● **ARTICLE**:

In the second quarter of 2017, the nation’s economy grew at a faster pace than in the first quarter. According to the Bureau of Economic Analysis, real gross domestic product (GDP) increased at an annual rate of 2.6 percent in the second quarter of 2017. In the first quarter, GDP grew at an annual rate of 1.2 percent. The first quarter rate of growth was revised down from 1.4 percent. GDP has now increased for 13 consecutive quarters. However the rate of growth has varied over this time period.
Although the economy grew overall, residential production, as measured by Residential Fixed Investment, fell over the quarter. On a seasonally adjusted annual rate basis, RFI fell by 6.8 percent in the second quarter following an 11.1 percent increase in the first quarter. After consistent growth in RFI over 2014 and 2015, growth has been more volatile in recent years.
On an accounting basis, personal consumption expenditures (PCE) contributed 1.9 percentage points to the 2.6 percent growth rate overall. In contrast, PCE contributed 1.3 percentage points to the 1.2 percent growth in real GDP in the first quarter (implying that the net contribution of the other 3 categories was negative). The large contribution of PCE to overall GDP growth reflected in part the 2.8 percent growth in PCE over the second quarter of 2017. At the same time, PCE accounted for 69.1 percent of total real GDP. In the first quarter, PCE accounted for 69.2 percent of total GDP, but grew by a slower 1.9 percent over the quarter.
Each of the other major categories also contributed to overall GDP growth. In contrast, at least one category subtracted from growth in both the fourth quarter of 2016 and the first quarter of 2017. In the fourth quarter of 2016, net exports, the difference between exports and imports, subtracted 1.6 percentage points from growth, possibly reflecting the increase in U.S. interest rates. In the first quarter of 2017, the change in private inventories accounted for gross private domestic investment’s subtraction from overall growth while federal government expenditures accounted for the subtraction to growth by government consumption expenditures.

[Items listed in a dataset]
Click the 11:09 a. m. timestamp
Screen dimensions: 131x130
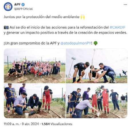[x=11, y=124]
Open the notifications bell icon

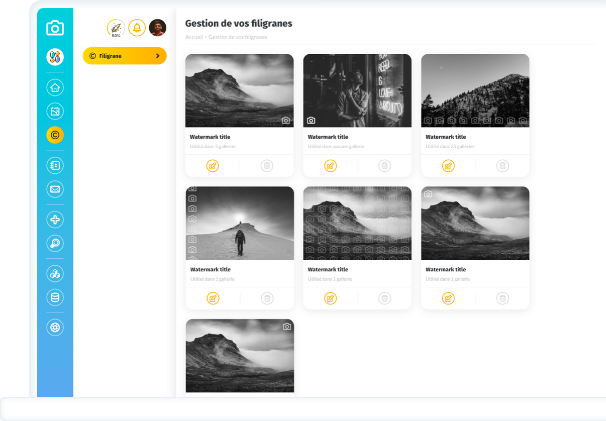click(x=137, y=28)
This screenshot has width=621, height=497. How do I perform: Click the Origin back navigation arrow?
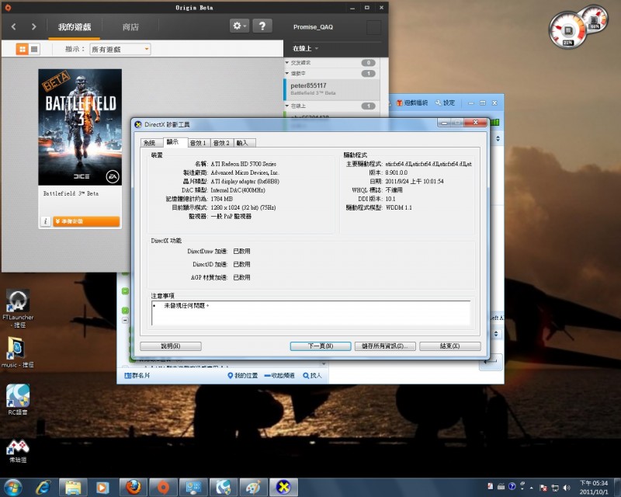tap(14, 26)
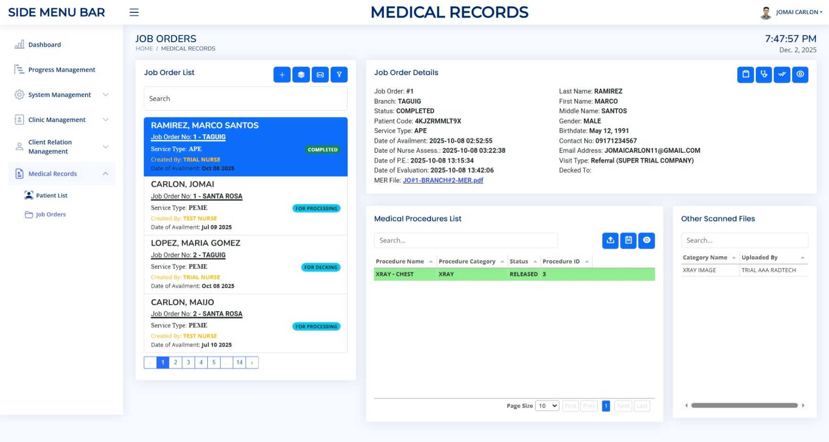
Task: Click the upload icon in Medical Procedures List
Action: (610, 240)
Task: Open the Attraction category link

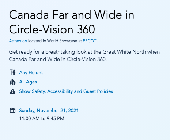Action: (18, 41)
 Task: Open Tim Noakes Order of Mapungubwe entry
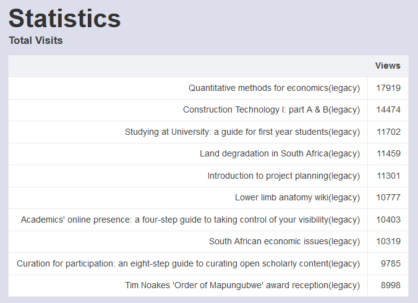pos(242,286)
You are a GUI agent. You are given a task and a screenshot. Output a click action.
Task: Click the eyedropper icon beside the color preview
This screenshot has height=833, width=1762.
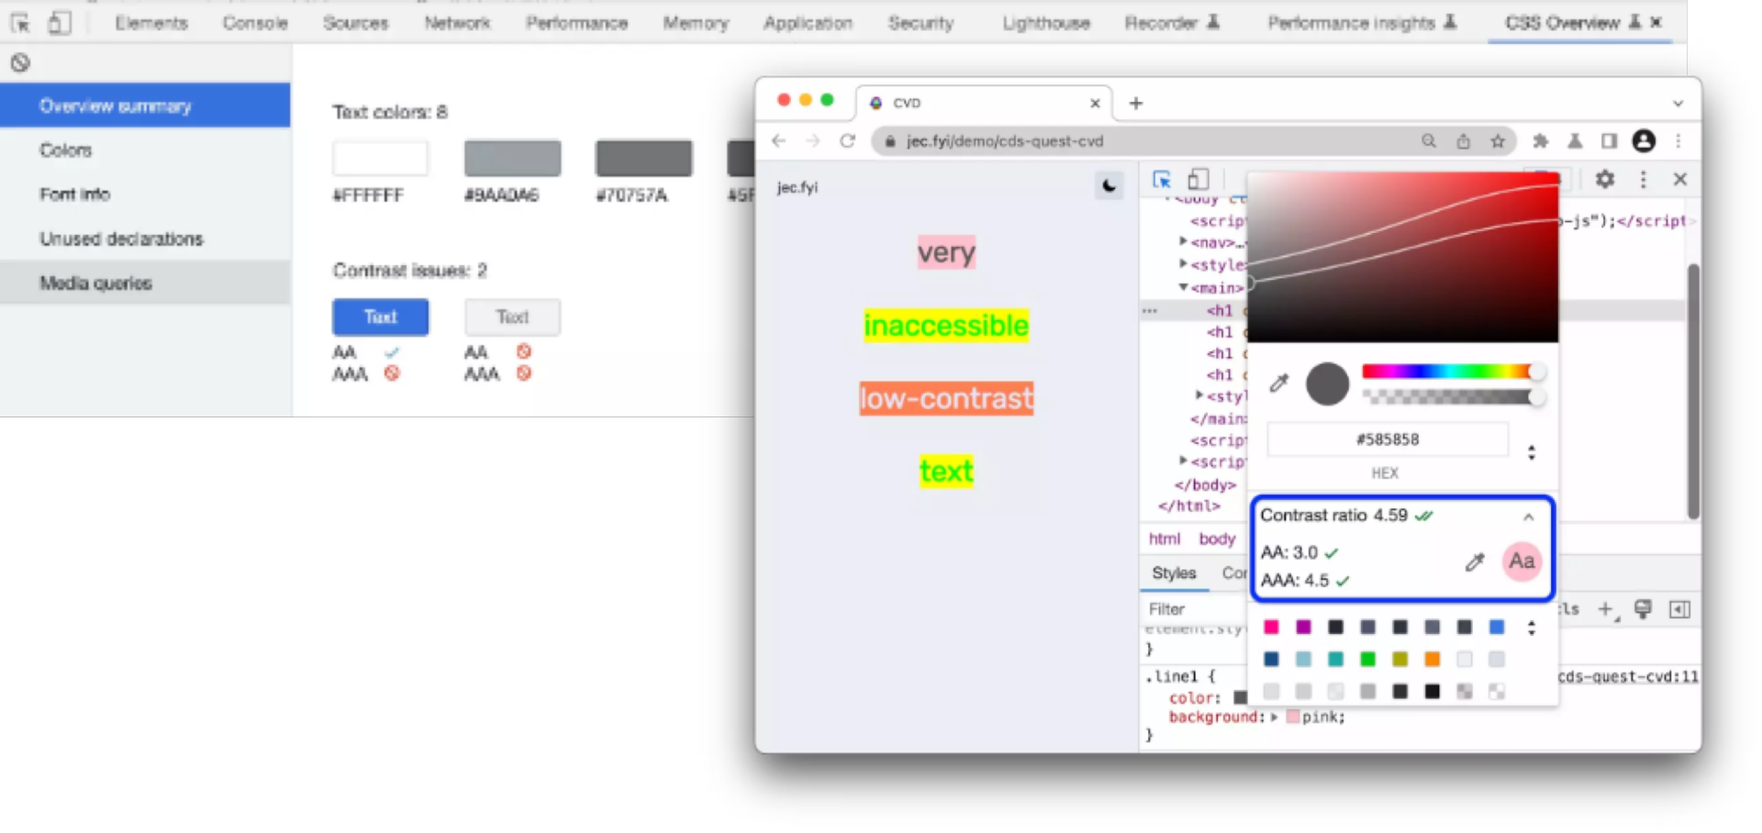[1278, 383]
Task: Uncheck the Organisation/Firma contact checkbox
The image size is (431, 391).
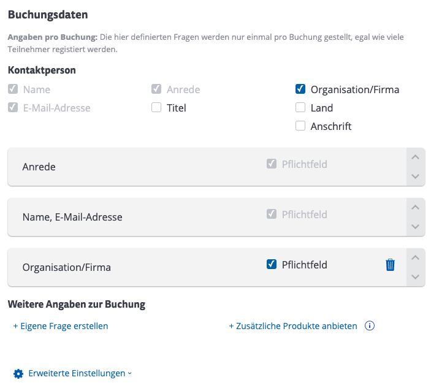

● **PROBLEMS**:
(a) Return the passage of the GDP article starting at "Each of the" and ending at "government consumption expenditures.".
(b) List every calendar year that the GDP article mentions.

● **RESPONSE LIST**:
(a)
Each of the other major categories also contributed to overall GDP growth. In contrast, at least one category subtracted from growth in both the fourth quarter of 2016 and the first quarter of 2017. In the fourth quarter of 2016, net exports, the difference between exports and imports, subtracted 1.6 percentage points from growth, possibly reflecting the increase in U.S. interest rates. In the first quarter of 2017, the change in private inventories accounted for gross private domestic investment’s subtraction from overall growth while federal government expenditures accounted for the subtraction to growth by government consumption expenditures.

(b) 2014, 2015, 2016, 2017